Passage provided:
The pre-emption rights would have enabled Eutelsat to maintain a constant percentage share ownership of Hispasat. Eutelsat Chief Executive Giuliano Berretta said during a July 31 conference call with investors that the sale was made because “we can never become majority shareholder of Hispasat due to the resistance of the Spanish government.”

Abertis
officials have also suggested in the past that they would be interested in taking control of Hispasat, but have met with Spanish government resistance.

Space Enterprise Council Picked Up by TechAmerica

The Space Enterprise Council is back in operation with a new host organization and fewer corporate members.

Established in 2000 to lobby policymakers on behalf of the U.S. domestic space industry, the Space Enterprise Council was left in search of a host organization when it was dropped by the U.S. Chamber of Commerce in May.

The Space Enterprise Council landed at the Washington-based advocacy organization TechAmerica in late June but had lost 10 of its 35 dues-paying members along the way.

Work task A: According to the passage, how many of the Space Enterprise Council's dues-paying members were lost before it landed at TechAmerica?
Work task B: Summarize the passage in two sentences.

Collected data:
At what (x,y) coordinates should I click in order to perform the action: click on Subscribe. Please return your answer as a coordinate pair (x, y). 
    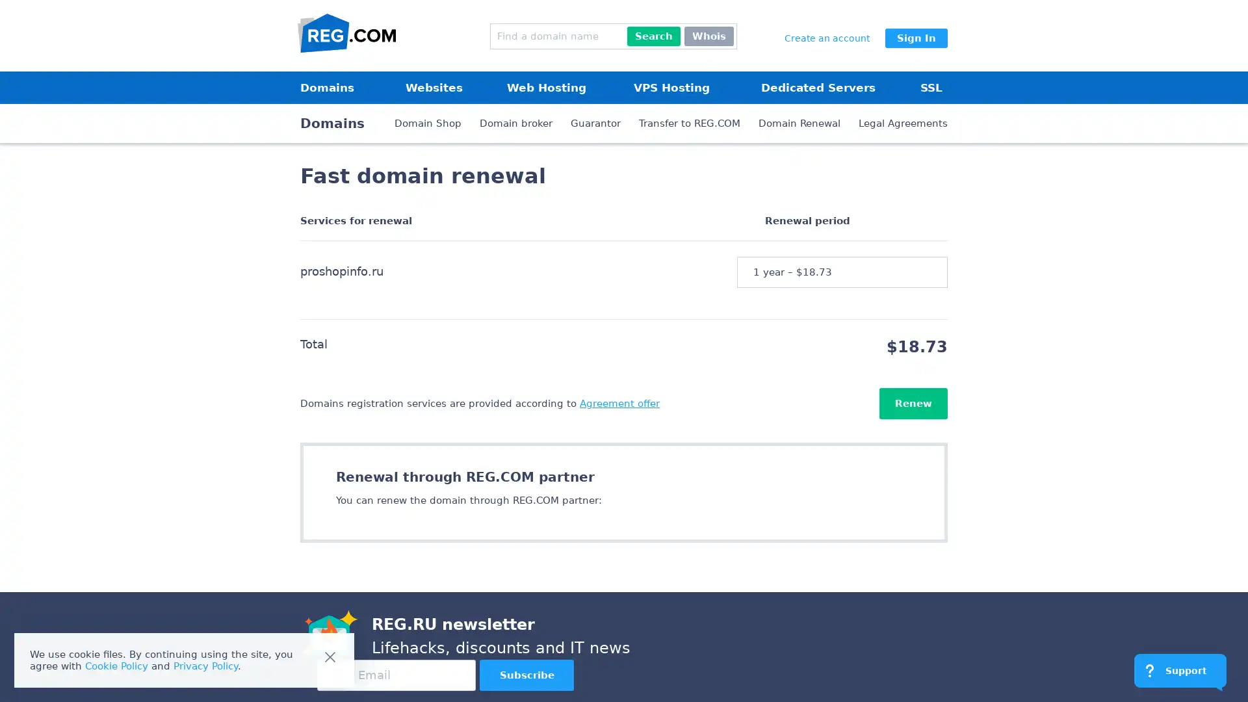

Task answer A: It lost 10 of its 35 dues-paying members.

Task answer B: Eutelsat's chief executive said the sale was made because Spanish government resistance meant Eutelsat could never become majority shareholder of Hispasat, and Abertis has also met such resistance in its interest in taking control. The Space Enterprise Council, which lobbies for the U.S. domestic space industry, was dropped by the U.S. Chamber of Commerce in May and landed at TechAmerica in late June after losing 10 of its 35 dues-paying members.